Marcado por uma narrativa vibrante e comprometida com a crítica social, o romance oferece uma imersão nos dilemas da sociedade brasileira do início do século XX, contribuindo significativamente para a formação literária e a consciência política. A força do romance reside não apenas na maestria narrativa de Pagu, experimental e sintética, mas também na sua perspicaz abordagem das questões de gênero, classe e poder. Ao retratar a vida em um contexto industrial, a autora desvela as intrincadas relações de opressão que permeiam a sociedade, proporcionando aos/às leitores/as uma visão crítica e esclarecedora sobre as desigualdades estruturais que persistem até os dias atuais, tais como a precarização do trabalho, jornadas laborais exaustivas, a subvalorização do trabalho da mulher.
Partindo da história de um grupo de mulheres pobres, várias delas operárias – Otávia, Rosinha Lituana, Corina, Matilde e Eleonora -, a obra personifica a luta feminina por autonomia e igualdade no período de industrialização emergente de São Paulo, notadamente no ambiente têxtil do bairro do Brás, desafiando os arraigados padrões tradicionais da época de forma combativa. Sua jornada pela busca da identidade e liberdade individual representa um poderoso convite à reflexão sobre os estereótipos de gênero, à necessidade de desconstrução de normas patriarcais e à luta da classe proletária da sociedade capitalista industrial da época.

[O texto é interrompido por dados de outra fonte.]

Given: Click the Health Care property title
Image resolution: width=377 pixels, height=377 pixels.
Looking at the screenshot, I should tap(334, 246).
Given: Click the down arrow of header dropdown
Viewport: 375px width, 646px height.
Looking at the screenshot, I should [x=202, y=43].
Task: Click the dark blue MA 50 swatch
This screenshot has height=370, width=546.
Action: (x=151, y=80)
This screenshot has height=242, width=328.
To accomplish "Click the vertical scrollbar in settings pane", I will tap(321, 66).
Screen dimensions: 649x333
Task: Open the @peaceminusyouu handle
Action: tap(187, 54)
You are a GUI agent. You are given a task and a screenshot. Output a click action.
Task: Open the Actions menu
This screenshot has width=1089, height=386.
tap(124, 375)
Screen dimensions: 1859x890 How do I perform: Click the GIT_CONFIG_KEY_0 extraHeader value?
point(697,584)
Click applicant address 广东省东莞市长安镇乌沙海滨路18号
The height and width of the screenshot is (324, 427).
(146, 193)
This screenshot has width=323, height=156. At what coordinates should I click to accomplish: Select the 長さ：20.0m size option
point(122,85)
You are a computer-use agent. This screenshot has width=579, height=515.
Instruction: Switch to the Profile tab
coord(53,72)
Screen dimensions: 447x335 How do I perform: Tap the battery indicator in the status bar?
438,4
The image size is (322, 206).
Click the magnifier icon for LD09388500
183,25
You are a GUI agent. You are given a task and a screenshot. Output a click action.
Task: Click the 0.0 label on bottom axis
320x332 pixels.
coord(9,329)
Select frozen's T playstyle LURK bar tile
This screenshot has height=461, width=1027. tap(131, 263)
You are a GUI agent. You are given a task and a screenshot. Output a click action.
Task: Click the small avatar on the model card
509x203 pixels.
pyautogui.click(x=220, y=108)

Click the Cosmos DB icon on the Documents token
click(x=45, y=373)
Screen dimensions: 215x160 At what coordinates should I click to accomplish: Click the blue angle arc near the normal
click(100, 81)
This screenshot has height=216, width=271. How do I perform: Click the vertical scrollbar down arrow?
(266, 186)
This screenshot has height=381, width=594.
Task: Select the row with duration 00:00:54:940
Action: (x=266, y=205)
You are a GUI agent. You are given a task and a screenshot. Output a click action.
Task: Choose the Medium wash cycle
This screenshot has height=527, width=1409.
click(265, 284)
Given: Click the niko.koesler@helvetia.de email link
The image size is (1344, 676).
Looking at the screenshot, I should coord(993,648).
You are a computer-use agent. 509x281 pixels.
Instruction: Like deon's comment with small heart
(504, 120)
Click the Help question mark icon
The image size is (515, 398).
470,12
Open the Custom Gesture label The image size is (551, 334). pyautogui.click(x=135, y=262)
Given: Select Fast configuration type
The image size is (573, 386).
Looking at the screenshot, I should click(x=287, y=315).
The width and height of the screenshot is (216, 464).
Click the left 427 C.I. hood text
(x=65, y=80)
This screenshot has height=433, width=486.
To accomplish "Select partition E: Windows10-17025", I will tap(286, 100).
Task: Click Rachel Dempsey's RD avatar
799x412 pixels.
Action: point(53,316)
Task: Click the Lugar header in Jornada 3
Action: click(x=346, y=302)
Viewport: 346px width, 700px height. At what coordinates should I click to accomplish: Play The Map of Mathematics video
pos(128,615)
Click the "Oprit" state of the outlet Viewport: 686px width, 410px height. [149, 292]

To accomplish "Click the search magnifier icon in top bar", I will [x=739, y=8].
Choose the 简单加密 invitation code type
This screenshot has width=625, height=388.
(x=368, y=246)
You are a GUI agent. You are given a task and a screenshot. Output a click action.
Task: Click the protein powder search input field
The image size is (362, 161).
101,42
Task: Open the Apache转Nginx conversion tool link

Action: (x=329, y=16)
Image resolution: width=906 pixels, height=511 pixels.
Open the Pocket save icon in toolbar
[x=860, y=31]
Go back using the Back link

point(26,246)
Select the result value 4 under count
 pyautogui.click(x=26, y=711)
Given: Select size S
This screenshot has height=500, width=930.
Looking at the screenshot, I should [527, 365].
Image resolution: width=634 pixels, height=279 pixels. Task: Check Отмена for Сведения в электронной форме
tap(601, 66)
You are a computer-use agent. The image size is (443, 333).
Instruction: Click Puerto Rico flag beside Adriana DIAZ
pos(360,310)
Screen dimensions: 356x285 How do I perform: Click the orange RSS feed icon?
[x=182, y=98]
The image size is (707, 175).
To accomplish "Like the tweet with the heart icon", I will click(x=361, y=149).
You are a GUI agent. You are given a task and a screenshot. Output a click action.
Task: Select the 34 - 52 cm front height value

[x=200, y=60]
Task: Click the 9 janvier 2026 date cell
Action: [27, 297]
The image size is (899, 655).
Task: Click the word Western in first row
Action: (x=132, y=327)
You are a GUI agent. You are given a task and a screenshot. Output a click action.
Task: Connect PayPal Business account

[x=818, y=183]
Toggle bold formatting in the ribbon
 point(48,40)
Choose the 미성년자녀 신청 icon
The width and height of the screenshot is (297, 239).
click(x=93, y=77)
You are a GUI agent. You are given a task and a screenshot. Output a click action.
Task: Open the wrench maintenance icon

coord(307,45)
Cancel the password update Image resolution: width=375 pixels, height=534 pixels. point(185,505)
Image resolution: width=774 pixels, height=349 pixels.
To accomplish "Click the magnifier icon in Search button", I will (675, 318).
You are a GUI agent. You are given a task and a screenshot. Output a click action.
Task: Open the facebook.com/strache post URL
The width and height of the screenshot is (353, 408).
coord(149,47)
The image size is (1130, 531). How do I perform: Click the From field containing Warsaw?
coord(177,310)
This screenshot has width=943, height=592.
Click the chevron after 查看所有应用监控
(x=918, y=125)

Além disso, Parque Industrial é um retrato autêntico da diversidade cultural e das tensões políticas que caracterizaram o Brasil nas primeiras décadas do século XX, cumprindo, assim, função de testemunho histórico ao unir o estético e o político, e que permite um mergulho na história e na formação da identidade nacional de modo mais crítico.